Clearly your toxic relationship (that should have ended a long time ago) is your priority, and looks like he was willing to walk out on his kids despite knowing that would leave them in the care of someone who has recently attempted suicide.
Can you please consider finding a solution for their care and wellbeing before any more damage is done to them. You must realise how unfair this is for your kids to be around/witness.
I realise you’re looking for help for yourself but when we become parents we have a duty to those kids, they have no one else.

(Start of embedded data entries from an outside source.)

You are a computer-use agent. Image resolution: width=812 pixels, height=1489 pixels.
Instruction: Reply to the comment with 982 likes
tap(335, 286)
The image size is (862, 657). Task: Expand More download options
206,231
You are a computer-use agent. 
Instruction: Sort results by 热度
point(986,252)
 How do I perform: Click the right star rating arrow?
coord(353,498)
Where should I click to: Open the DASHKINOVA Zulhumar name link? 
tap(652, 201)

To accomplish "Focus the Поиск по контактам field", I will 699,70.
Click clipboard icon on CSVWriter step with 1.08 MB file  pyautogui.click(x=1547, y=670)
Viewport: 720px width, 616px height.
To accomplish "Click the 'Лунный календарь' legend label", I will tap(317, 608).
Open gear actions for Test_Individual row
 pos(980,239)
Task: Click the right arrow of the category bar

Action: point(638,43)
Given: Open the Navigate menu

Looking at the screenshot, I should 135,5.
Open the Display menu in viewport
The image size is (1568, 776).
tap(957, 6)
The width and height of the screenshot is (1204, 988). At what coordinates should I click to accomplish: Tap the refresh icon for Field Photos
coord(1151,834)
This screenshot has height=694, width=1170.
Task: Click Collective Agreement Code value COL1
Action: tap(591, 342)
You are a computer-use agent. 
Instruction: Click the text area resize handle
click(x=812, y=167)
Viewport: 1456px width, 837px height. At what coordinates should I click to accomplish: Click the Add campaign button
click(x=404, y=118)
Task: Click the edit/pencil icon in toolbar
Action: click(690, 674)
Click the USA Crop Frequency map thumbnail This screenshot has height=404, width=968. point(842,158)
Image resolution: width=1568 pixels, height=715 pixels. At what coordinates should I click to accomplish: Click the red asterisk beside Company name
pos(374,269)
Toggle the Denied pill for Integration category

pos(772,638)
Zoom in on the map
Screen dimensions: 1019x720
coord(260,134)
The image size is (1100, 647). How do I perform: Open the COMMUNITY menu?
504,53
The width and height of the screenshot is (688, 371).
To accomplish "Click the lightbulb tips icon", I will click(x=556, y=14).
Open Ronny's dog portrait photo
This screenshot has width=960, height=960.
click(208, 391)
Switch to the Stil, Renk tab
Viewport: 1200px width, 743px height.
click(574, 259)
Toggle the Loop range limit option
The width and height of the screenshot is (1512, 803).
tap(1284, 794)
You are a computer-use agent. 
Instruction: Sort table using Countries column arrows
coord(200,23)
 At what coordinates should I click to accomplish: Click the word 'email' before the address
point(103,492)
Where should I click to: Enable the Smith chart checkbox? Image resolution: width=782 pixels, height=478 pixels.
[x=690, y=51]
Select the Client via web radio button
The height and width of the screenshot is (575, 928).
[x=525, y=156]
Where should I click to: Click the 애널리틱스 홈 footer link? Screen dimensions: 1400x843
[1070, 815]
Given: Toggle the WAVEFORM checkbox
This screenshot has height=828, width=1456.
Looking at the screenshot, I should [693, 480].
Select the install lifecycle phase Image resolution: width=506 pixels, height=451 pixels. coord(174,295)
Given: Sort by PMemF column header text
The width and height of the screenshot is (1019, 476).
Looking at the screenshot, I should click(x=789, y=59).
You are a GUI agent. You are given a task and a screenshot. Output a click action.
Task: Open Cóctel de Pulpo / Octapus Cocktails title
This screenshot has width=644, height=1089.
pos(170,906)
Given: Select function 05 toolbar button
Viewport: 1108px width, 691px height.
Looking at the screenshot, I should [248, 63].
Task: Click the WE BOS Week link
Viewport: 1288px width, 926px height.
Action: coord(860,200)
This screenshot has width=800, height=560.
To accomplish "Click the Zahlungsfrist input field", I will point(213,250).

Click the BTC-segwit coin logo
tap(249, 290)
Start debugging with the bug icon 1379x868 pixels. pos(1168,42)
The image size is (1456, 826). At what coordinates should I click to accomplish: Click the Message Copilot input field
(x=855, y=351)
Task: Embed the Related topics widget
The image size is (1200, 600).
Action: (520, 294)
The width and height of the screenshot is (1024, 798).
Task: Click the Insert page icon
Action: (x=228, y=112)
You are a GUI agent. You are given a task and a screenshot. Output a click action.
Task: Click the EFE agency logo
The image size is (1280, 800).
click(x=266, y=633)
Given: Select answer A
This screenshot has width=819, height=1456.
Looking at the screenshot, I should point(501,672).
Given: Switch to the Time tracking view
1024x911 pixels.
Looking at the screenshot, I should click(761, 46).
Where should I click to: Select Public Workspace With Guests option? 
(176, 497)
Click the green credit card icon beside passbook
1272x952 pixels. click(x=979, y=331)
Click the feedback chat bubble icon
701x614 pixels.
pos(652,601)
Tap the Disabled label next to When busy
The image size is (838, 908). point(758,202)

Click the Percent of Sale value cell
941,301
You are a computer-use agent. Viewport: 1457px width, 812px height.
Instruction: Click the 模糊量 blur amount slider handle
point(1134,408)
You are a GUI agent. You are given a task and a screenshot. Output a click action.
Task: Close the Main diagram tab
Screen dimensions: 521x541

Absolutely you need to get yourself help to deal with your own mental wellbeing but please help your kids too.

Edited

Thank you - i can assure you although im hurt, im extremely pro active

within 10 hours i called social services myself, I had a GP appointment i contacted early help, i have a private therapist appointment, and also spoke to talking therapies and had a referral made to mental health together

i am trying my best

OP posts:
13MAPARTHELL · 12/03/2026 15:05

13MAPARTHELL · 12/03/2026 15:04

Thank you - i can assure you although im hurt, im extremely pro active

within 10 hours i called social services myself, I had a GP appointment i contacted early help, i have a private therapist appointment, and also spoke to talking therapies and had a referral made to mental health together

i am trying my best

Do not confuse my state for shitty parenting,

all pf these services refused me multiple times prior to this event

OP posts:
Epidote · 12/03/2026 15:16

I don't have much advice because you have a lot other than forget about him, let him go, don't take him back. I realize after my ex left that most of my struggles were caused by his behavior. The lack of support, the contempt etc were the root cause of me being down. Take this as a liberation and work your way up. You can do it for you and your kids. You will see in some time how things are different and you will start to feel much better.
All the best, OP.

category12 · 12/03/2026 15:22

Sorry you have been so low.

Honestly I think you'll be better off without him in the long run.

He's not been a good partner to you and the relationship seems toxic.

Of course it's going to hurt and be a struggle, but this can be a fresh start.

Just because he says he wants to be "friends" doesn't mean you have to be. He's not your friend and he's not got your back.

It's OK to look after yourself and allow yourself to heal and not to engage with him. You can aim to co-parent amicably without giving him particular access to you.